WO2015047073A1

WO2015047073A1 - Method for performing distributed reasoning over linked data

Info

Publication number: WO2015047073A1
Application number: PCT/MY2014/000125
Authority: WO
Inventors: Weng Onn Kow; Lukose Dickson
Original assignee: Mimos Berhad
Priority date: 2013-09-27
Filing date: 2014-05-28
Publication date: 2015-04-02
Also published as: MY185830A

Abstract

The present invention relates to a method for reasoning knowledge that is distributed across a plurality of linked knowledge bases. It handles queries in two ways. First, it handles a query by determining whether or not a fact is true. Secondly, it handles a query by returning query results that are not directly explicit within the triples of the queries knowledge bases which are the subjects, predicates and objects.

Description

METHOD FOR PERFORMING DISTRIBUTED REASONING OVER LINKED DATA

FIELD OF INVENTION

The present invention relates to a method for reasoning knowledge that is distributed across a plurality of linked knowledge bases.

BACKGROUND OF THE INVENTION

In recent times, there are plenty of information sources that everyone is capable to obtain information from all over the world on the world wide web. A knowledge base, also known as kb, is a special database for knowledge management. It is an information repository that provides a means for information to be collected, organised, shared, searched and utilized. A knowledge base can either be machine-readable or intended for human use. Human-readable knowledge bases are used to enable people to retrieve and use the knowledge they contain. A human- readable knowledge base can also be coupled with a machine-readable one.

Machine-readable knowledge bases store knowledge in a computer-readable form which usually has automated deductive reasoning applied to them. These knowledge bases contain a set of data, often in the form of rules that describe the knowledge in a logically consistent manner, whereby an ontology is used to define the structure of the stored data. One of the examples is the Web Ontology Language (OWL), which is a family of knowledge representation language for authoring ontologies. The languages are characterised by formal semantics and Resource Description Framework (RDF) / Extensible Markup Language (XML) - based serializations for the semantic web.

A search engine is usually used to locate information in the system or to browse through a classification scheme. Search engines often provide compilation and retrieval services. Due to the growing amount of data contained within the world wide web and other information sources such as these knowledge bases, it is difficult for users to obtain all information they need when only a single search request is used.

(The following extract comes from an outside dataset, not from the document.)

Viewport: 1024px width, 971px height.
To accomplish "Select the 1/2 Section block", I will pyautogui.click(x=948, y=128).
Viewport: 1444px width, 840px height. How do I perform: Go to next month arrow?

Apart from that, reasoning on a distributed set of knowledge bases requires all the information such as the rules and facts to be stored in the same location before the inferencing for new facts can be performed. This can lead to several issues on how to decide which knowledge bases to bring together and limited results are achieved as results are returned only from the knowledge bases that were specified to be federated. Therefore, there is a need to provide a method that addresses the above mentioned drawbacks of the existing method for reasoning knowledge.

SUMMARY OF INVENTION

The present invention relates to a method for reasoning knowledge that is distributed across a plurality of linked knowledge bases. The method is characterised by the steps of receiving an initial query from user; identifying an appropriate knowledge base to answer the query by a data source index; sending the query to the appropriate knowledge base for a local query; storing the results from the local query in a computer memory; performing a transitive reasoning within the same knowledge base if the query involves a transitive property; discovering equivalences of concepts and relations to the answers of the query in other knowledge bases; generating new queries from the discovered equivalences; distributing queries to knowledge bases to perform reasoning until a timeout is reached or if there are no more answers found from the knowledge bases; aggregating results from all knowledge bases; and returning the results to user.

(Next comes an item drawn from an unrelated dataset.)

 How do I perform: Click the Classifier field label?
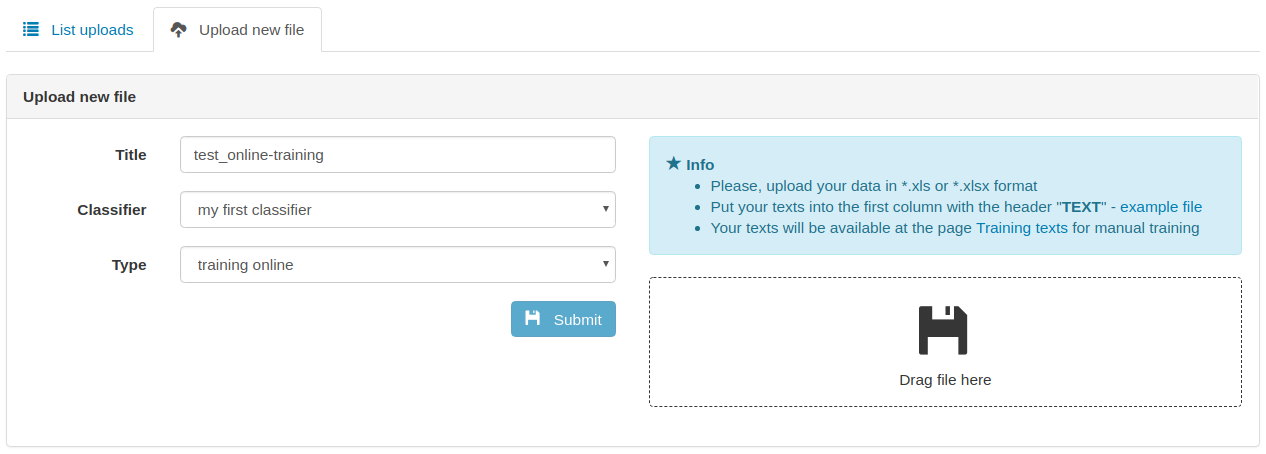112,210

Preferably, the step of performing a transitive reasoning within the same knowledge base if the query involves a transitive property includes replacing the subject of the initial query with the result received from the knowledge base to form a new query; and finding results of the new query within the same knowledge base.

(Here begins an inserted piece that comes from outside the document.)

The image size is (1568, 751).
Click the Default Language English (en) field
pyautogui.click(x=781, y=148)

Preferably, the step of discovering equivalences of concepts and relations to the answers in other knowledge bases includes finding explicit equivalent subjects, objects and predicates of the results of the queries; and finding implicit equivalent subjects, objects and predicates of the results of the queries.

Preferably, the explicit equivalent subjects, objects and predicates of the results of the queries are found by using Web Ontology Language (OWL).

Preferably, the implicit equivalent subjects, objects and predicates of the results of the queries are found by using functional and inverse functional properties. BRIEF DESCRIPTION OF THE DRAWINGS

The accompanying drawings, which are incorporated in and constitute a part of the specification, illustrate embodiments of the invention and, together with the description, serve to explain the principles of the invention.

FIG. 1 illustrates a flow chart of a method for reasoning knowledge according to an embodiment of the present invention.

FIG. 2 illustrates a flow chart of a sub-process for transitive reasoning.

FIG. 3 illustrates a flow chart of a sub-process for equivalences discovering.

FIG. 4 illustrates the aggregated results of an example of a query across a plurality of linked knowledge bases.

DESCRIPTION OF THE PREFFERED EMBODIMENT

A preferred embodiment of the present invention will be described herein below with reference to the accompanying drawings. In the following description, well known functions or constructions are not described in detail since they would obscure the description with unnecessary detail.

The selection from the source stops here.